The Malta Today results corroborated the earlier Lovin Malta survey that used a different methodology and got very near results on the voting intentions front showing a gap between the PL and PN of something between 94,000 and 100,000 votes: meaning that for any person intending to vote PN, two would be voting Labour.
That lends credibility to the rest of the Lovin Malta survey, particularly to one very significant result: that around half of the respondents who voted PN in the last election think Adrian Delia is corrupt.
The PN’s leadership may be entirely correct that all those tens of thousands who voted PL in the last election do not factor corruption in their voting choice.
But it is a very rotten calculation if it doesn’t factor what many — half it would seem — of those who voted PN might feel about voting for a party led by someone they perceive to be corrupt.
He did not help that impression yesterday. The Sunday Times gave value to a story that has been making the rounds that James Caterers and Silvio Debono’s db Group have been granted a direct order to build a hospital extension to St Vincent de Paule’s. This is a jaw-dropping, record-breaking direct order worth a quarter of a billion euro.
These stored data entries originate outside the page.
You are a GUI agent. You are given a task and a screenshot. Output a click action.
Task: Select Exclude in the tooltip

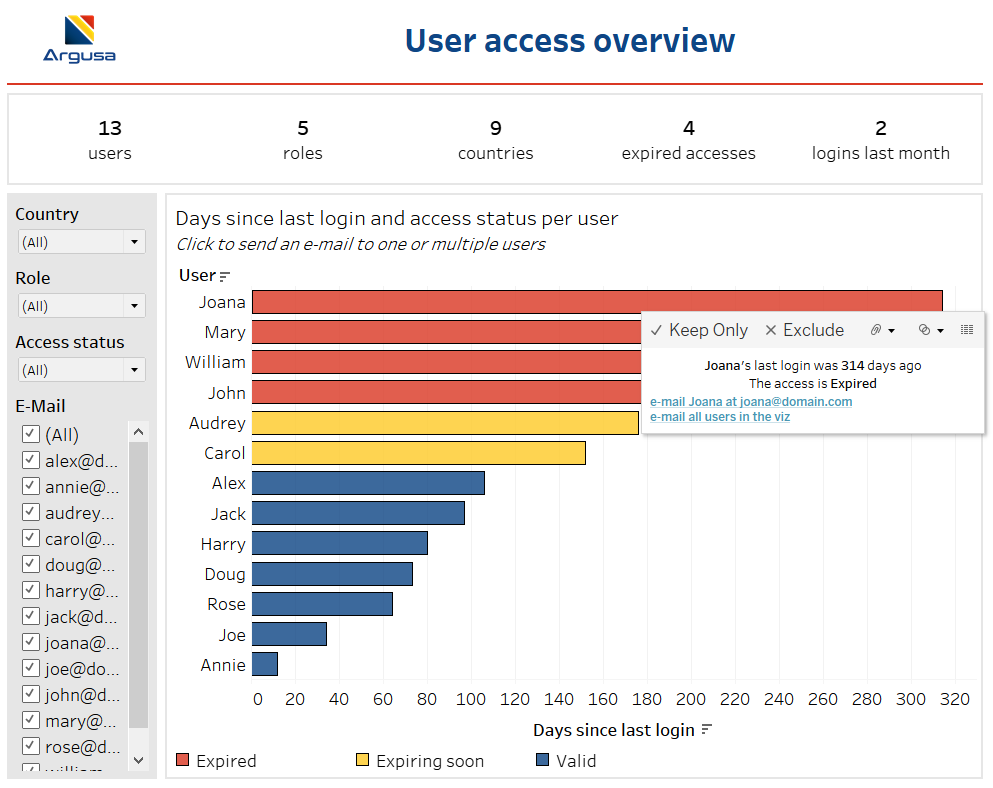804,330
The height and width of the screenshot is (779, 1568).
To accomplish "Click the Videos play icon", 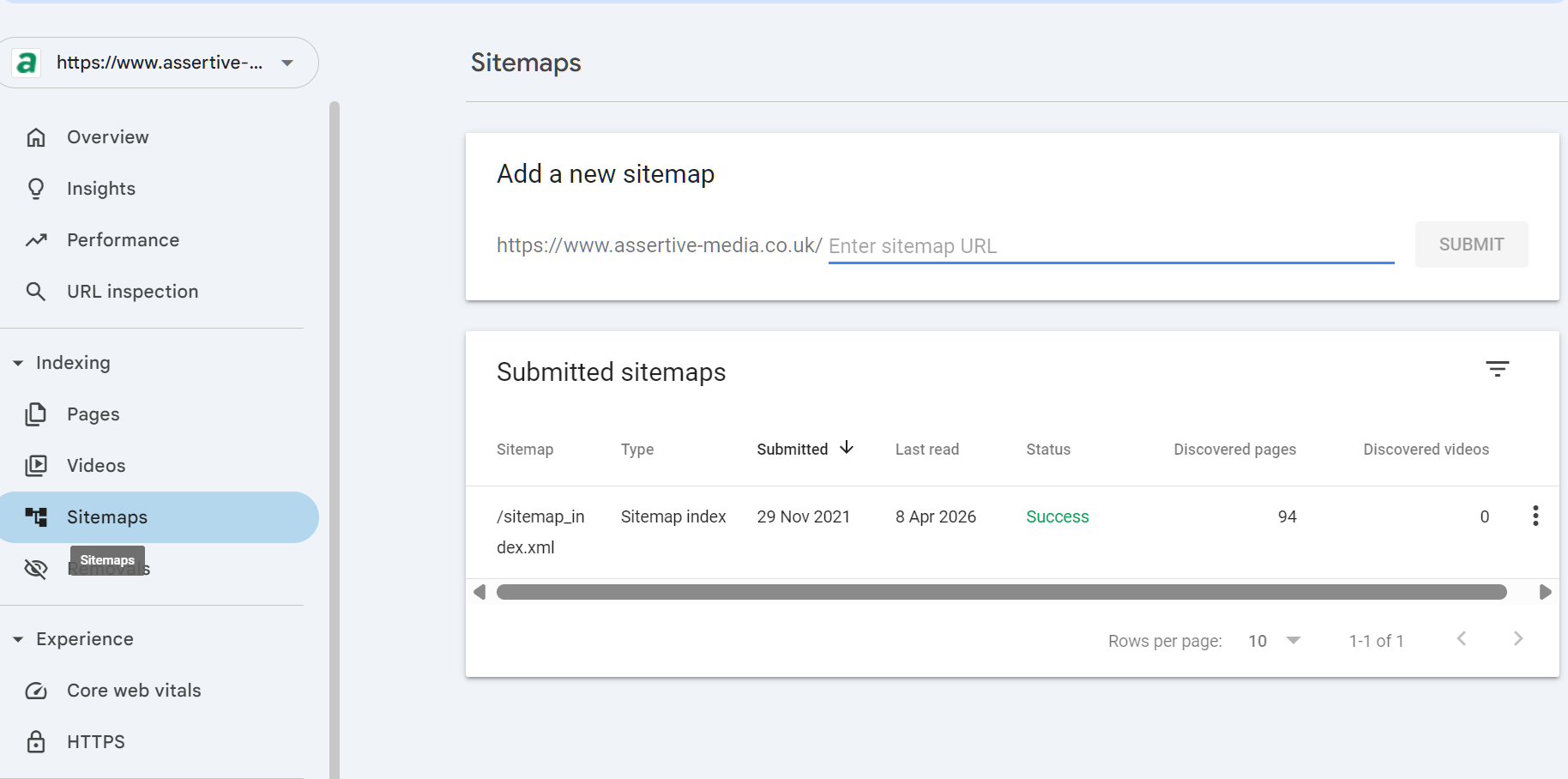I will pos(36,466).
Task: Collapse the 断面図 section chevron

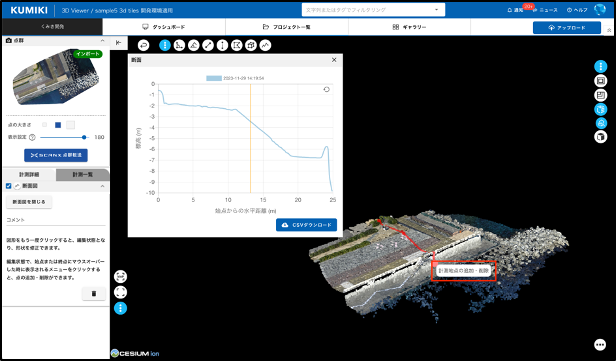Action: coord(103,186)
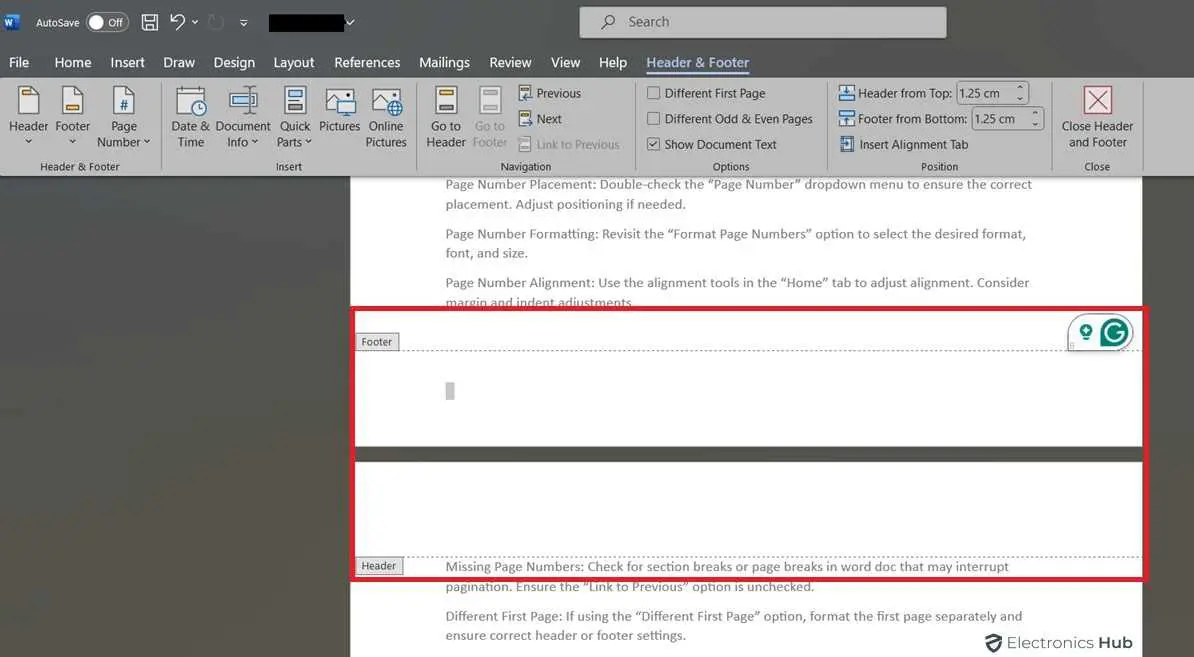Open the References tab
This screenshot has height=657, width=1194.
367,62
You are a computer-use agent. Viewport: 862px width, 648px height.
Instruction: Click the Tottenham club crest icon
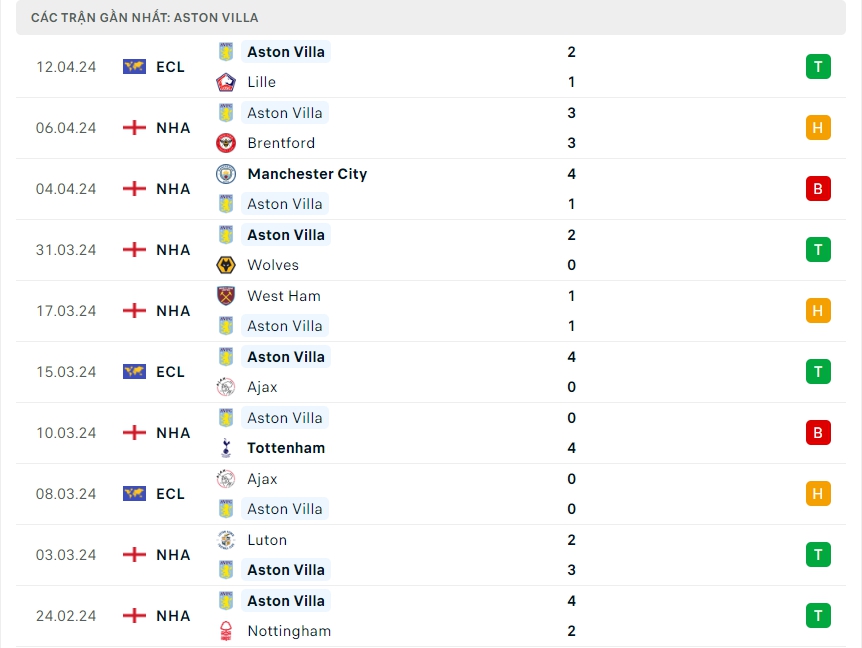pos(226,448)
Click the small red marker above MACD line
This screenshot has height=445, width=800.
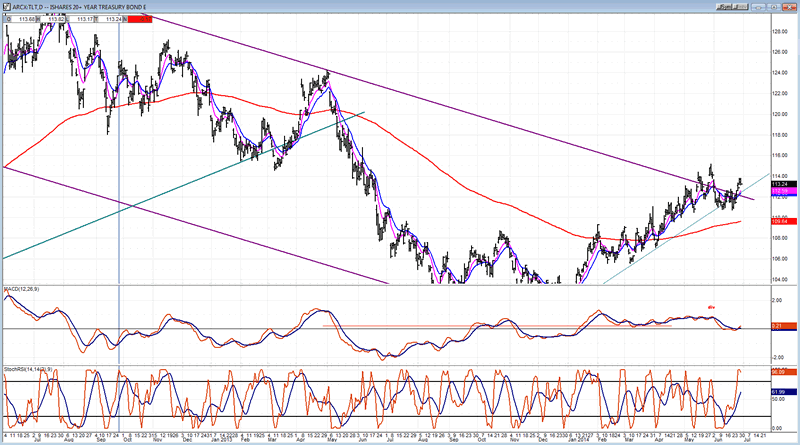pos(712,306)
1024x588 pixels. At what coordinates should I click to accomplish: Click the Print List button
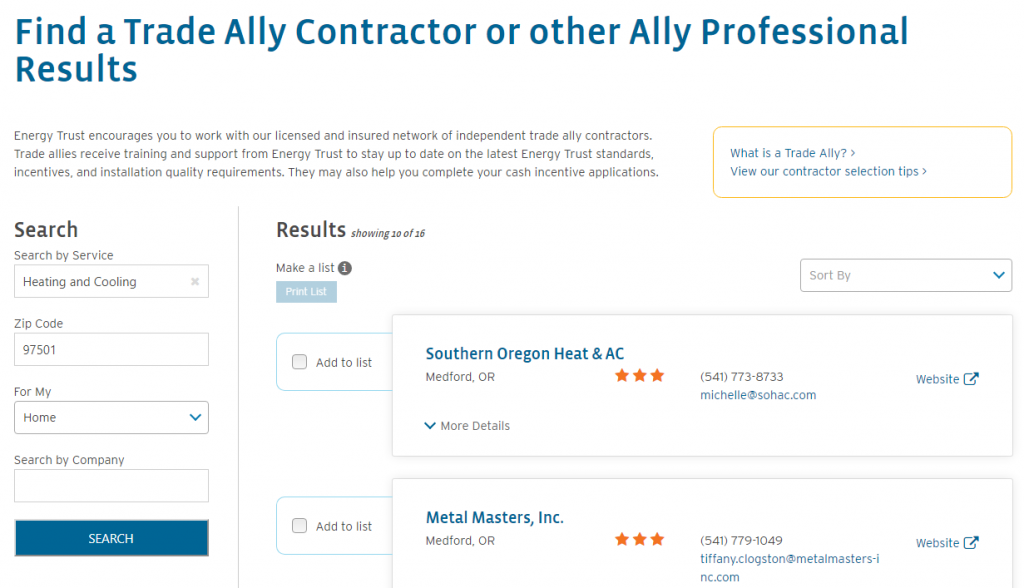point(306,292)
Direct orders are an exceptional short circuit to procurement rules intended to accommodate matters of national security, emergency or the procurement of a product or service that is only provided by a single supplier. Building hospital extensions, given we have not had earthquakes recently, satisfies none of these criteria.
Though it takes more to prove corruption, this is an instance of appalling bad governance, depriving the public purse of the comfort of a competitive process giving people with similar skills, or better ones, from all over the EU, the opportunity they are actually entitled to at law to bid to deliver the same project better, faster and for less.
The PN’s new spokesman on good governance yesterday completely ignored this mother of all shockers. The fact the government contracted this enormous project directly from its suppliers raises the spectre and the reasonable suspicion of corruption. The fact the opposition ignored it entirely raises the spectre and the reasonable suspicion that they too are corrupt.